Saturday, January 4, 2014

The Time Within Us

Down Time’s quaint stream without an oar, We are enforced to sail, our port a secret, our perchancea gale. What skipper would incur the risk? What Buccaneer would ride, without a surety from the wind or schedule of the ride

Emily Dickinson wrote about time because she thought a lot about it. But what really is time? We could say time is a state where thoughts become perceptions and choices. But, only one aspect of our personality adheres to this state. Our inner personality does not operate in time as we know it. That aspect of our personality actually ignores time.

The past exists in present time as a group of electromagnetic connections. These changing connections are held in the brain, and in the non-physical mind. The future exists as a group of electromagnetic connections in the brain and the mind. The past can be as real as the present. Past actions can be perceived in the present and acted on. Past and present actions can change the future, so present actions can also change the past.

The past is no more independent or objective from the perceiver than the present. The electromagnetic connections of the past were made by individual perceivers, and those perceivers are also participators. These connections can changed, and we often do change them as we relive them. The past is not exactly as we remember it. Associations and attitudes are always rearranging it the moment we bring it into the present.

The child we were is always within us, but the child within us constantly changes.

Thursday, January 2, 2014

Somebodies Beneath Our Nobody

I’m nobody! Who are you? Are you nobody too? Then there’s a pair of us- don’t tell! They’d banish us you know. How dreary to be somebody! How public like a frog To tell your name the live long day To an admiring bog!
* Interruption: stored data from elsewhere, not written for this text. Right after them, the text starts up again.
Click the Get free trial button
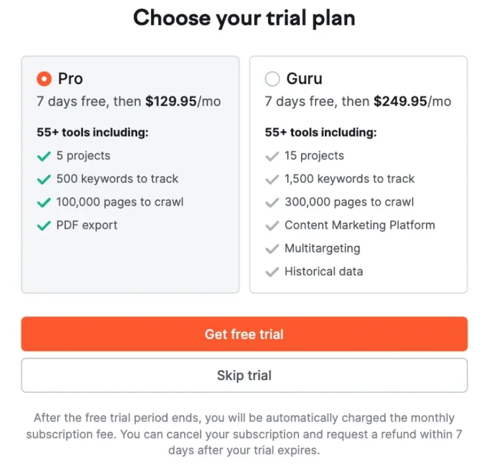Screen dimensions: 493x469 pyautogui.click(x=244, y=334)
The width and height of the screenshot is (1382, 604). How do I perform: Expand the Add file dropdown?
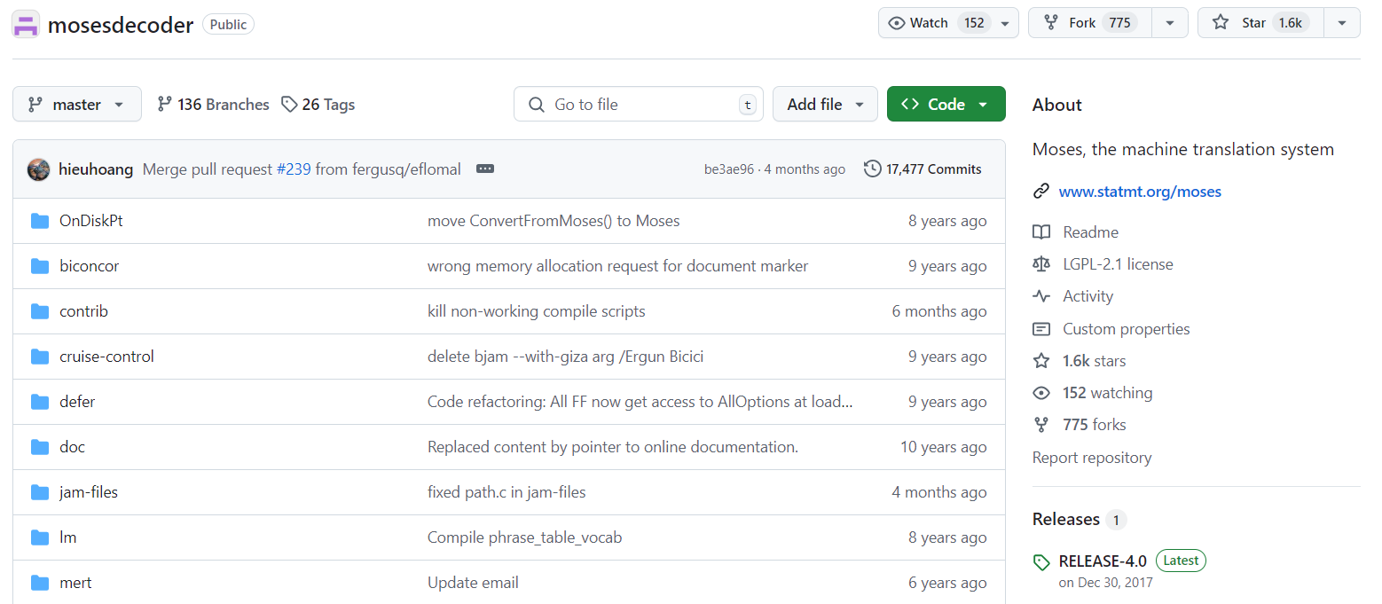click(x=825, y=105)
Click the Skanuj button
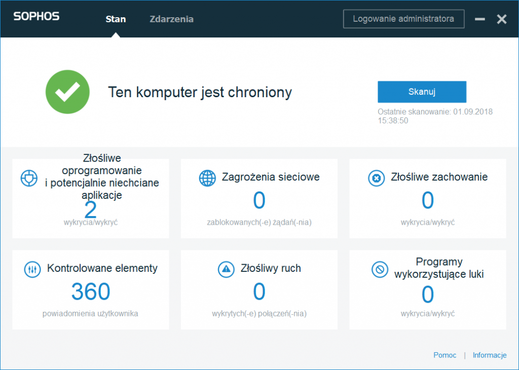The width and height of the screenshot is (519, 370). (x=422, y=92)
Emily Dickinson, the 19th century recluse, thought she was a nobody and she like that title. She knew her personality contained several nobodies, and she used each and every one of them to write over 1800 poems during her lifetime.

The whole self is made up of several layers. The operating ego is the obvious layer. Beneath the ego is the layer we call the subconscious. That layer contains personal subconscious material. Beneath that layer is the racial layer. That personality contains all material concerning the human species as a whole. Beneath that layer is the inherent knowledge of the composition, laws and principles pertaining to reality as a whole. That information is always available to us if we use our inner sense to retrieve it.

So we are layers of nobodies filled with knowledge of not only our reality, but the other realities that exist around us. When we discover the somebodies within our nobody we begin to understand the nature of our own reality.